A Carbon-Aware Explainable Transformer for Multi-Temporal Deforestation Detection: Balancing Accuracy and Environmental Impact
Abstract
Deep learning has significantly improved the performance of earth observation, including deforestation monitoring and land-use change detection. But, with the advent of modern deep neural networks, an extensive amount of computational power is needed, which consequently creates high energy consumption and carbon emissions. This poses a significant challenge for sustainable AI, especially in environmental monitoring systems aimed at facilitating climate action. Most current remote sensing techniques based on transformers are primarily geared towards enhancing the accuracy of the detection, with little consideration for computational sustainability and model interpretability.
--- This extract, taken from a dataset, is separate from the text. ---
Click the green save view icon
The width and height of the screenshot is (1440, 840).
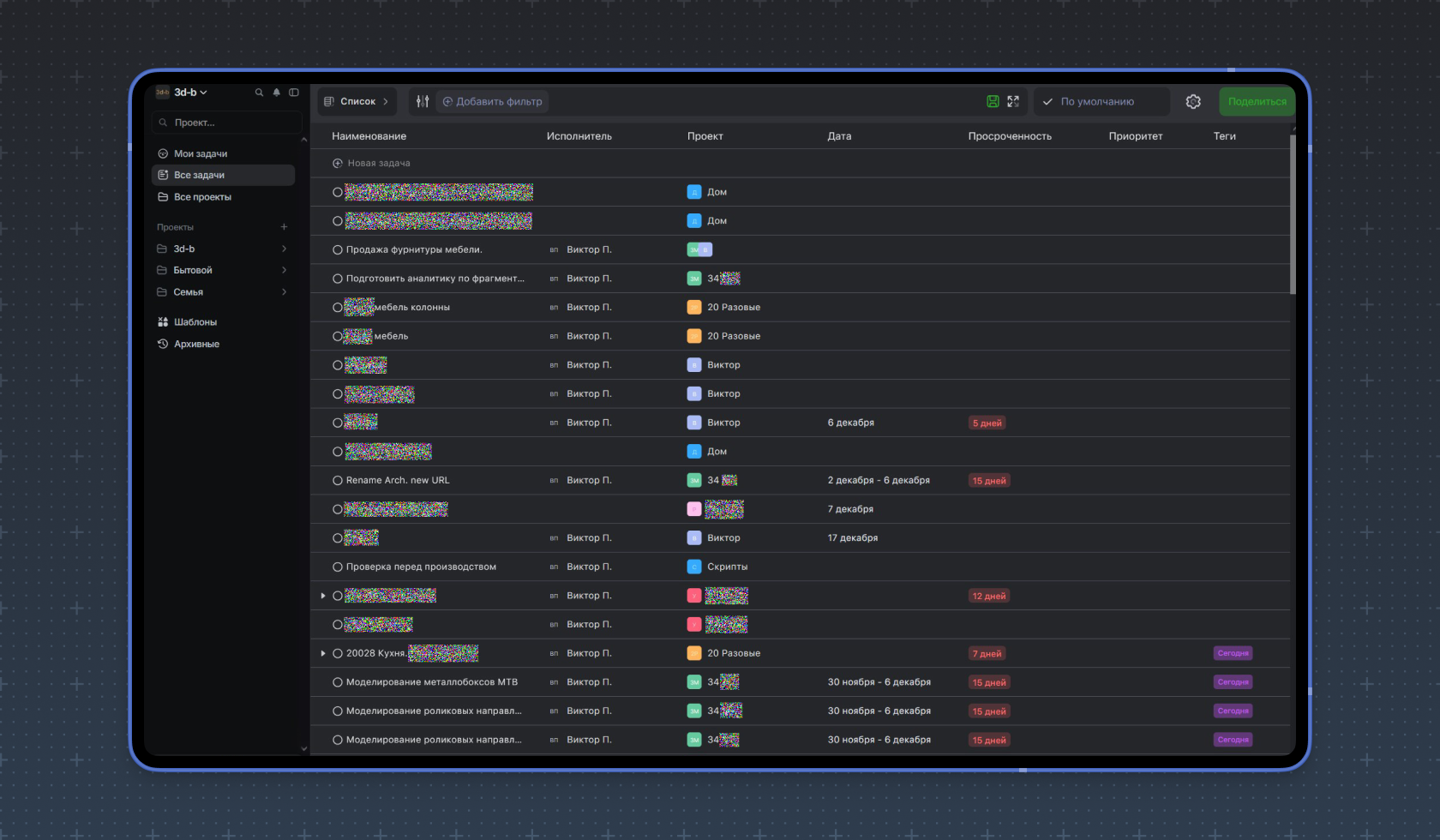click(x=993, y=101)
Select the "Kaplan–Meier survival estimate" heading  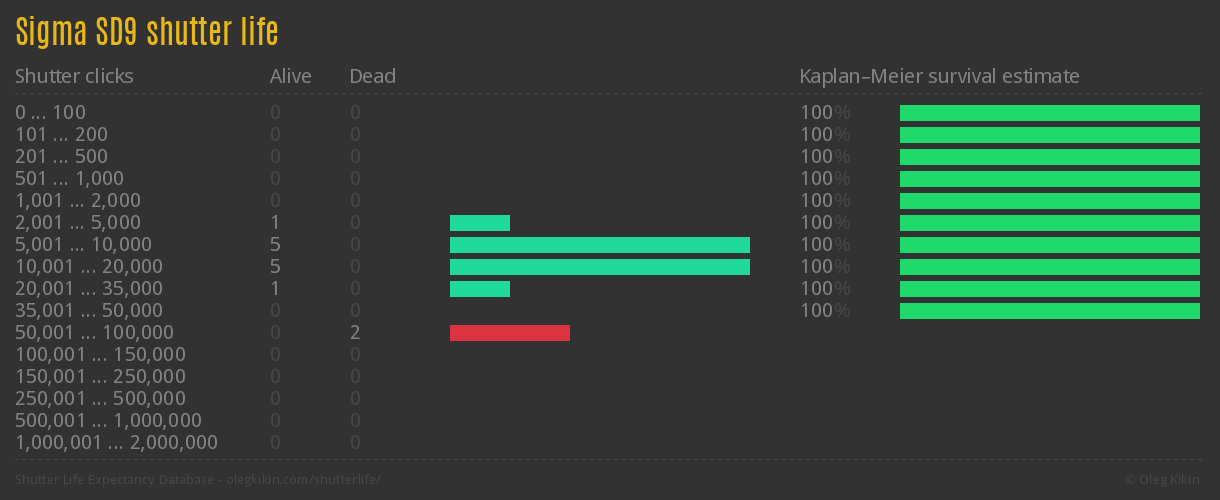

To address this, we propose a Carbon-Aware Explainable Transformer (CAE-Former) for multi-temporal deforestation mapping that balances accuracy, explainability, and efficiency. The approach consists of three main components: 1) real-time tracking of energy consumption and CO2 emissions during training, 2) a carbon-aware adaptive training scheme that dynamically adjusts batch size under a predefined carbon budget, and 3) an explainable temporal-spatial attention for model interpretability. The approach is tested on several benchmark datasets, showing robust results under various scenarios. The proposed framework achieves competitive performance across multiple remote-sensing benchmarks while maintaining an ultra-low carbon footprint. On the ONERA-CD dataset, CAE-Former attains an F1-score of 81.14% and an IoU of 68.26% with only 2.88 g CO2 emissions. Under the normalized carbon-intensity setting of 0.233 kg CO2/kWh, the reported emissions for the primary change-detection benchmarks remain below 3 g CO2, while India-grid-equivalent values are also reported using the Central Electricity Authority emission factor. These outcomes demonstrate the feasibility of incorporating carbon-aware optimization in deep learning processes to produce sustainable and explainable artificial intelligence for large-scale forest monitoring. The framework offers an avenue to sustainable AI in Earth observation.